#### What to do
1 > According to the article on the Federal Reserve's expected rate cuts, what was the unemployment rate in July?
2 > Write the next part of the article on the Federal Reserve's expected rate cuts, picking up after its final sentence.

#### Page extract
[Start of section]

As the Federal Reserve begins cutting rates, it will have a favorable impact
on lending conditions and mortgage rates, according to National
Association of Homebuilder’s Rob Dietz.
All signals indicate the Federal Reserve Open Market Committee will cut
rates at its September meeting after eight consecutive rate pauses. With
the unemployment rate rising to 4.3% in July and inflation levels
measuring less than a percentage point above the Fed’s long-term target of
2%, economic conditions and Fed messaging suggest rate cuts will begin in
September, with an additional cut likely in December.
“The bond market is virtually pricing a 100% chance of [a September rate
cut], so investors believe it is coming. We think it is likely we will see
another rate cut in December, and both of those are expected to be 25-
basis-point (bp) [cuts],” says NAHB chief economist Rob Dietz. “We are
seeing an economy that is cooling and slowing, but otherwise showing
solid signs despite elevated rates.”

[End of section]

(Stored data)
[Start of section]

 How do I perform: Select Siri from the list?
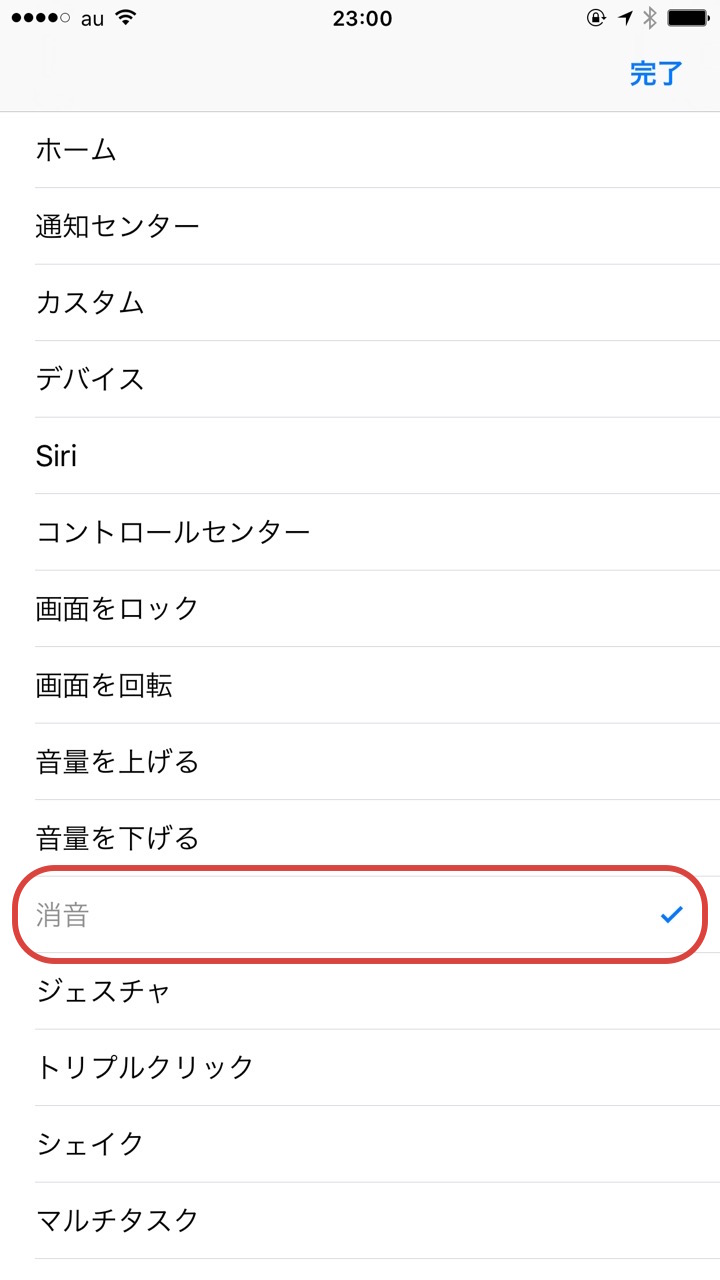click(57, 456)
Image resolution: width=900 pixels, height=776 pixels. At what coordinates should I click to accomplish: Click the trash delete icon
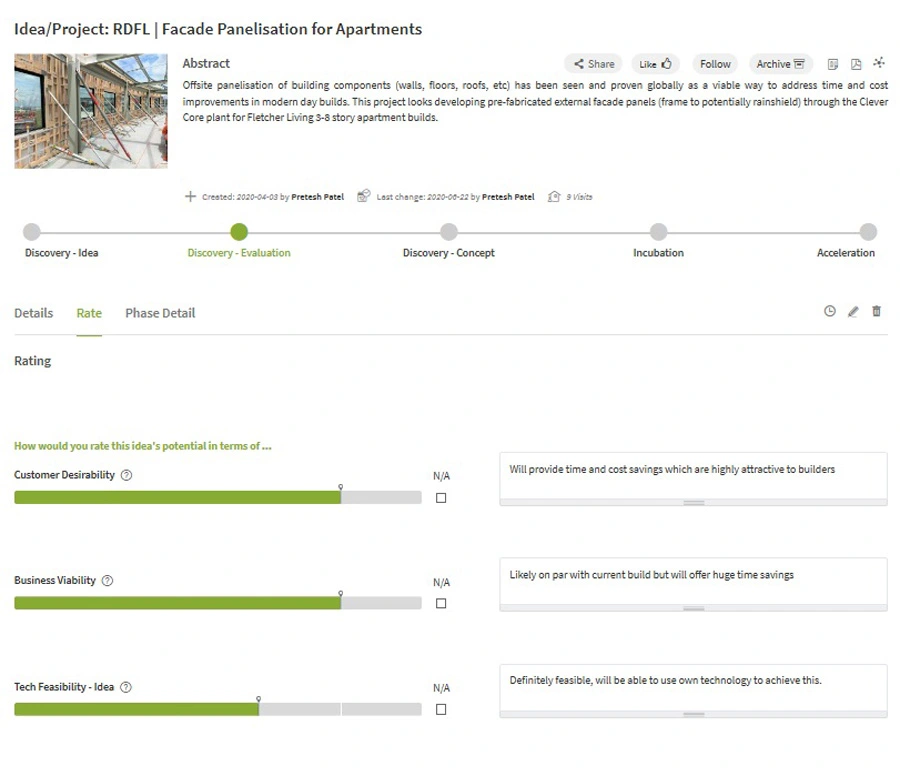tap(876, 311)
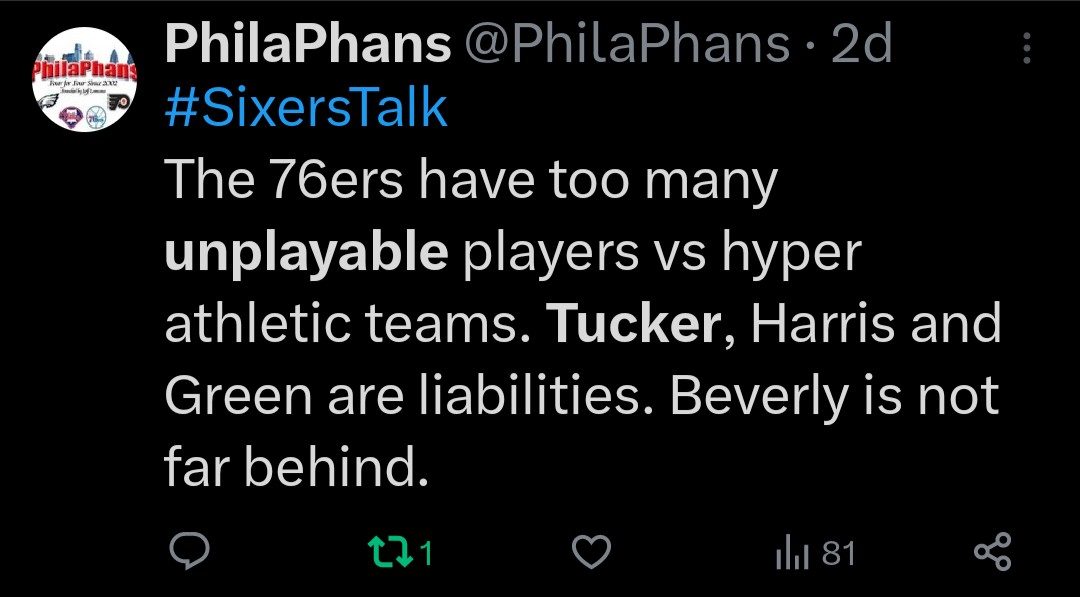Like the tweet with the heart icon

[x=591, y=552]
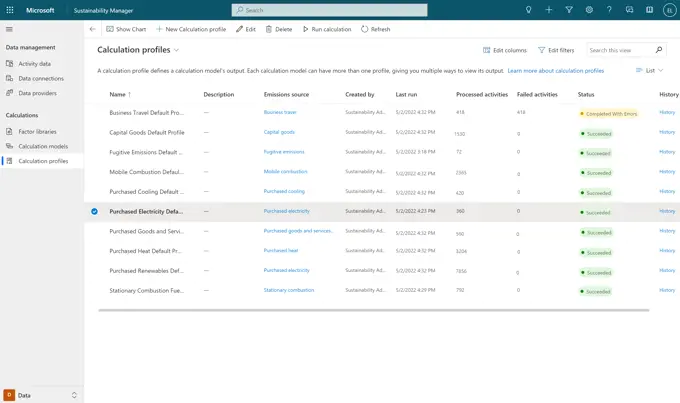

[End of section]

#### Exercise results
1 > 4.3%

2 >
Mortgage Rates
While not directly controlled by the fed funds rate, long-term mortgage
rates will be indirectly influenced by rate cuts. Dietz says rate cuts, coupled
with inflation remaining in line with expectations, will put downward
pressure on long-term interest rates.
“We think the Fed is likely to be entering a period of fairly predictable 25-
bp cuts over the next few quarters. We are looking at two under our
current forecast for the rest of the year, and next year we could see four to
six depending on the data,” Dietz says. “The impact on long-term interest
rates is that the 30-year fixed-rate mortgage by the end of 2025 could fall
below 6% on a sustained basis. That would be good for demand.”
Presidential Election
With a September rate cut a near guarantee, many economists suggest the
result of the November presidential election will not impact the Fed’s
activity during its December meeting.
“It appears, at least the bond market seems convinced, that the Fed is not
looking at the political calendar right now,” Dietz says. “The macro data
right now that inflation is moderating, getting closer to the 2% [long-run
target], that’s a green light for the Fed to cut.”
Dietz says the decline of total job openings near 8 million is also a strong
green light for the Fed to cut independent of the election results.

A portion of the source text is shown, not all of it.